3) Testimony on misuses. Consumers would get to tell their stories about the misuses of credit scoring and reporting.
The overall purpose of the hearing would be to determine whether current arrangements and systems have improved the availability and condition of credit, degraded it, or left it about the same.
The bad news is that our broken political system makes such a hearing a very difficult proposition. In the House, Rep. Maxine Waters, the ranking Democrat on the Financial Services Committee, may not have the necessary support to lead such a hearing. In the Senate, the chairman of the Committee on Finance, Max Baucus, wouldn’t touch the subject with a 10-foot pole. Senator Richard Shelby, the ranking Democrat on the Committee on Banking, Housing and Urban Affairs, has sometimes exhibited a healthy distrust of bankers. But his colleague, Senator Tim Johnson, the chair, hails from South Dakota, where Citibank reigns supreme.
Which brings us to the White House. It’s critical to have an executive branch agency that can deal with consumer issues. But of course, CFPB is conveniently housed in the Fed, where the very bank-friendly Ben Bernanke will have to go along with regulations and scrutiny. What we need is a president willing to go to bat on an issue that affects the daily lives of so many of his constituents. We probably shouldn’t hold our breath. With bank-loving advisers like Timothy Geithner and former JPMorgan exec Bill Daley roaming the White House, consumers’ interests are an afterthought. Besides, the president is trying to raise a billion dollars for his election campaign, a great deal of which will come from the financial sector.
What’s left then? A people’s revolution may be the only thing that will truly get the ball rolling. The Occupy Wall Street movement has shined a light on the problem of money and politics, which is crucial to address if there is to be any hope of getting our elected officials to act in our interest. Robust reforms like a constitutional amendment regulating money in elections have been floated, and should remain front-and-center in the national dialogue.
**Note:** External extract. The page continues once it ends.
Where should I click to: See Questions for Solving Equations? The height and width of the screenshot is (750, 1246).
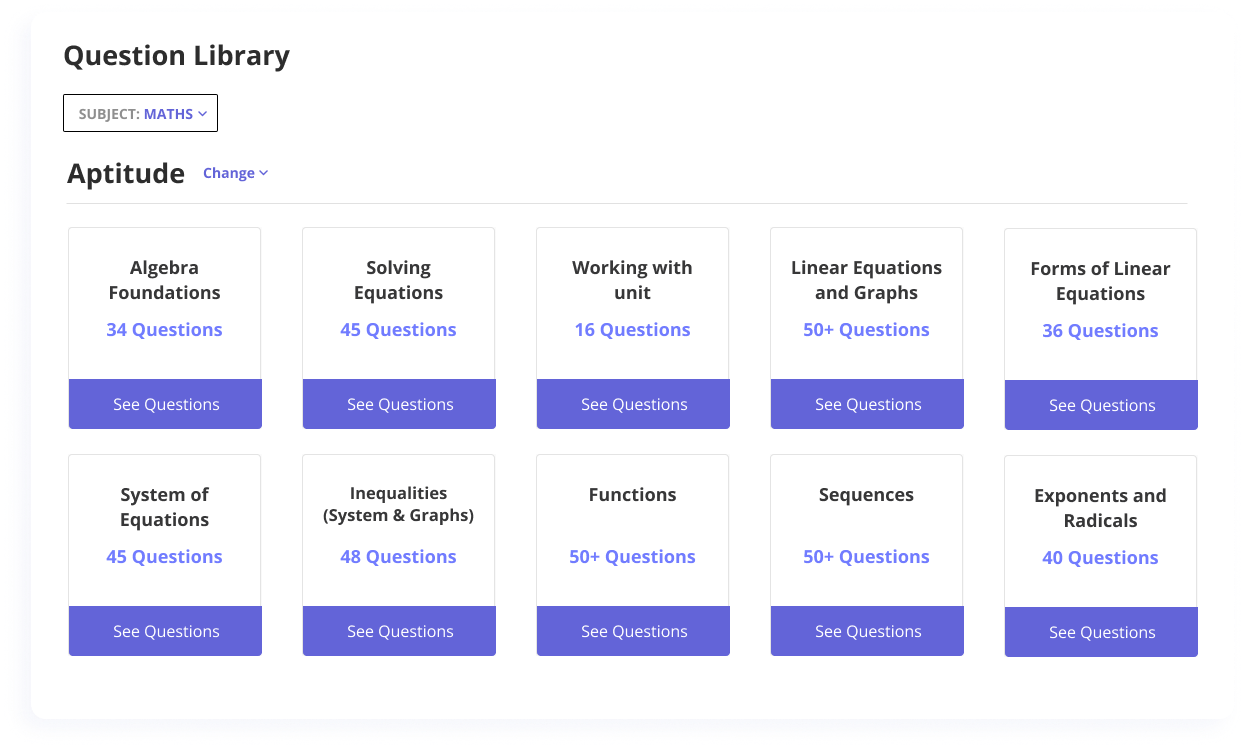tap(399, 404)
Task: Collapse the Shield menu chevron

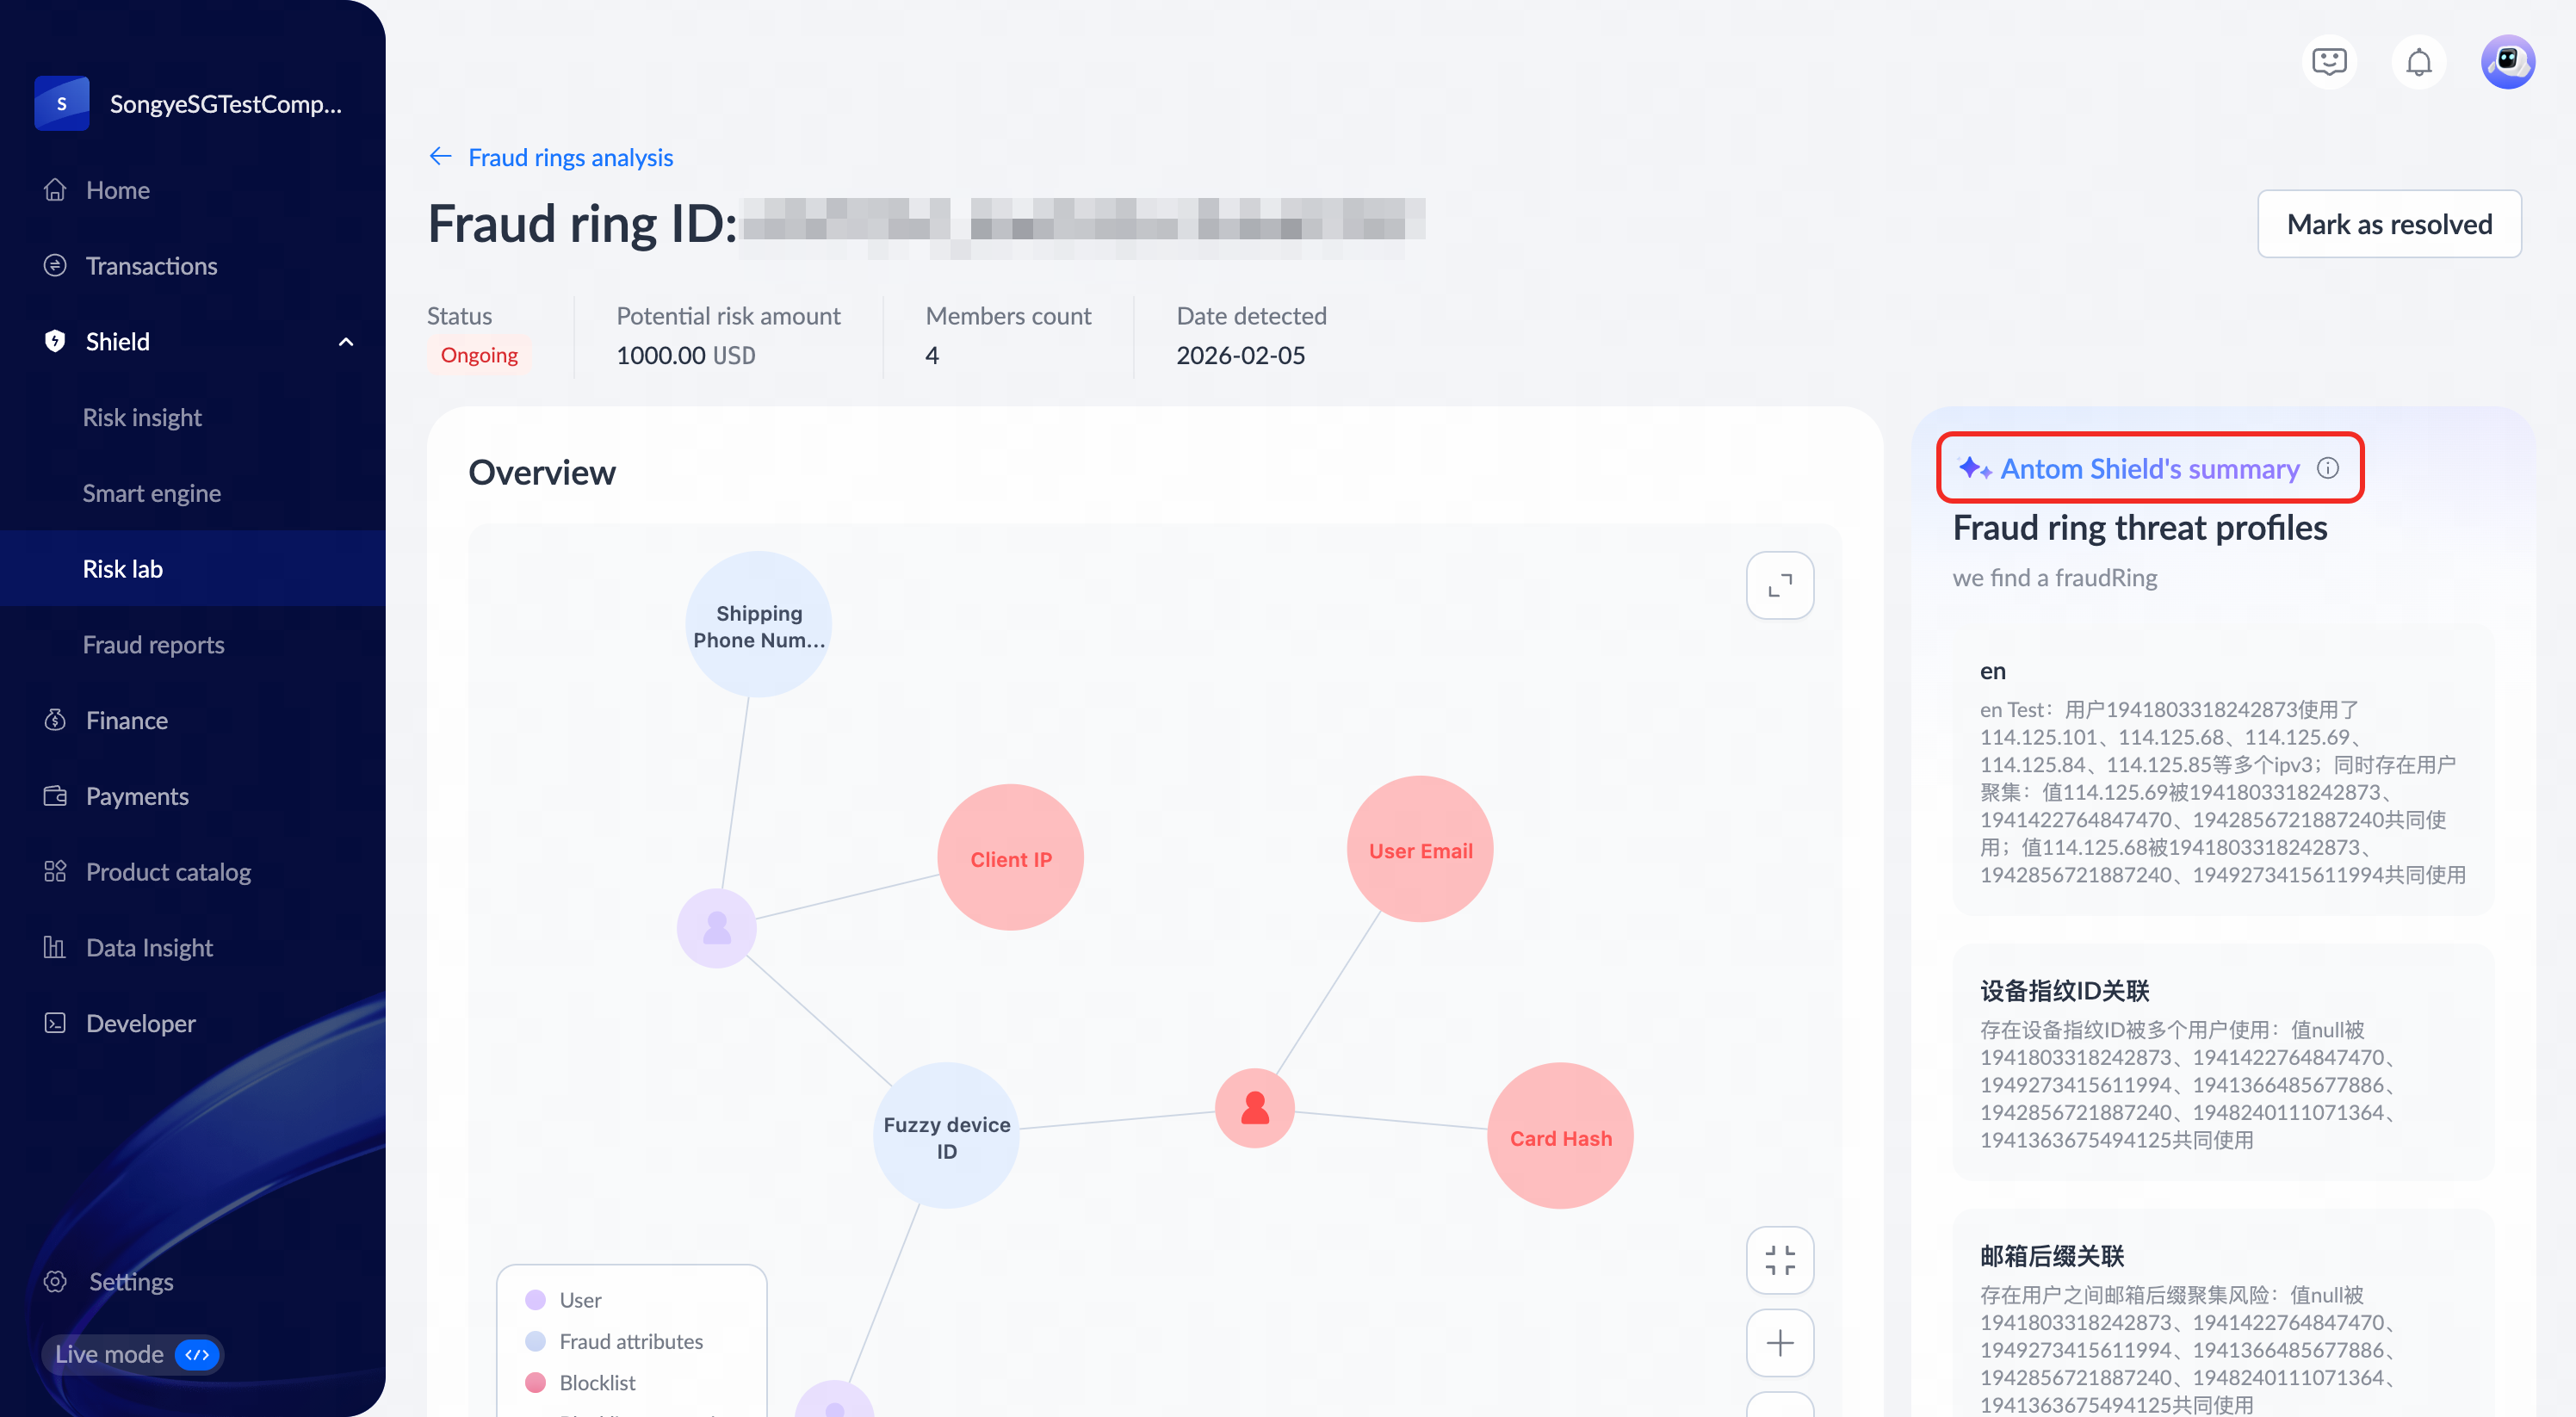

Or how about a credit-reporting agency of the people, for the people and by the people? Similar to the Move Your Money campaign, a Move Your Credit Score campaign might be an experiment worth running, if only to keep the topic in the minds of the public. The idea is that we would all volunteer to submit our information to our own agency, which would agree to sell its scoring to banks and other lenders at a lower fee that those currently charged by credit ratings bureaus. The banks would certainly try to squash it, but a national campaign would be a good way to expose the mess and gain the attention of the mainstream press, which has so far largely confined its reporting to “How to Improve Your Credit Score” pieces.
Taking back the control of our financial destinies is something the 99 percent can certainly rally around. Left, right and center, this is an issue none of us can escape.